The most common example of this would be softmax which helps produce a multinomial probability. A multinomial probability is a type of probability distribution
that allows one to find specific numbers for many different outcomes, given that the outcome has a fixed probability that it will happen. Output layers
are the final layer where predictions are received. The two most common output layers are Rectified Linear Unit (ReLU), which prevents exponential growth
by linearizing them, and Sigmoid, which applies a sigmoid function to the input so that the output is between 0 and 1 (Kim et al., 2022).

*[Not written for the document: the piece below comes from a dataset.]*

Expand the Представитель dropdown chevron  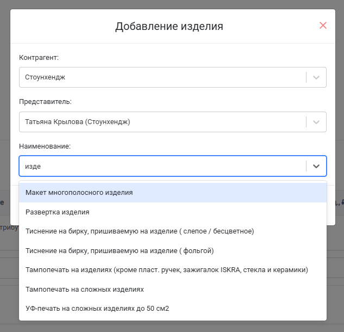pos(316,122)
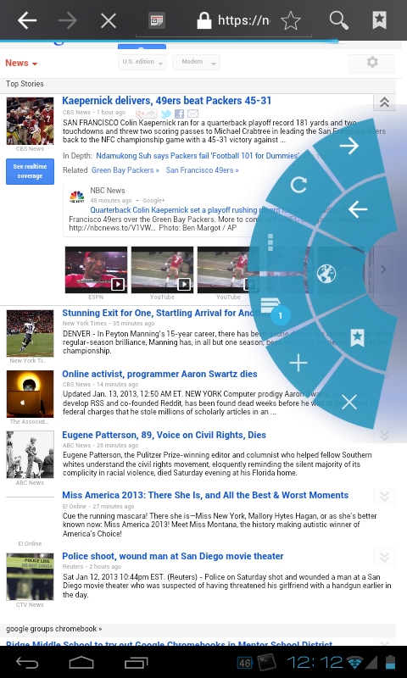Open the Modern layout dropdown
The image size is (407, 678).
tap(196, 62)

When looking at MRI scans to identify biomarkers, in specific, the three most common machine learning algorithms used when considering image classification
are Convolutional Neural Networks (CNN), Support Vector Machines (SVM), and Transfer Learning. Convolutional Neural Networks are mainly focused on processing
data like images. They are useful because they have a massive data capacity, but on the downside, they have a slower operation time and need more RAM and
memory storage, which is hard to get access to as it is expensive. Support Vector Machines are used for binary classification, but since this project will
focus on four different mental disorders, a binary classification wouldn't be useful. The positive side to SVMs is that they have a distinct margin that
separates between classes, but on the negative side, they are not good for large data sets. Following along with this, if the number of features is greater
than the sample number, then the SVM will underperform on it, meaning it will not train properly and will be inapplicable to other datasets. Transfer learning
is the process of taking previous algorithms and adjusting them to fit the criteria of your project. The three most common transfer learning methods for
classification are Inception V3, ResNet50, and VGG16 (Wahlang et al., 2022). All three of these methods are types of convolutional Neural Networks that have
different layers and layer densities.
By improving upon these models and using machine learning algorithms to help not only display the biomarkers but also help classify between the disorders,
the amount of misdiagnoses can be reduced. If patients are being misclassified, then their treatment will also be incorrect,
leading to horrible side effects. For example, with the wrong medication, patient’s can deal with problems including memory impairment and addiction to that
substance (Alyssa, 2021). These effects will in turn, lead to a worsened condition since the patient was expecting a positive outcome but will instead be in
distress and sadness as they are actually going in the wrong direction.
Although the idea of machine learning in the medical field is not new, the model constructed in this study compared four different neurological disorders
(MDD, BD, ADHD, and Schizophrenia), unlike any project done before. Introducing machine learning and image classification to the realm of neurological disorder
diagnosis is an extremely recent discovery. Beyond this, most classifications are binary, meaning they classify between the null and alternative.
This method identifies biomarkers for all four disorders and identifies specific biomarkers. Patients with neurological complications deserve to get better,
not worse, because of a mistake in their treatment process. They have ensured their trust in this treatment, and it will only make their neurological decline even
more if we are not careful with their medication process.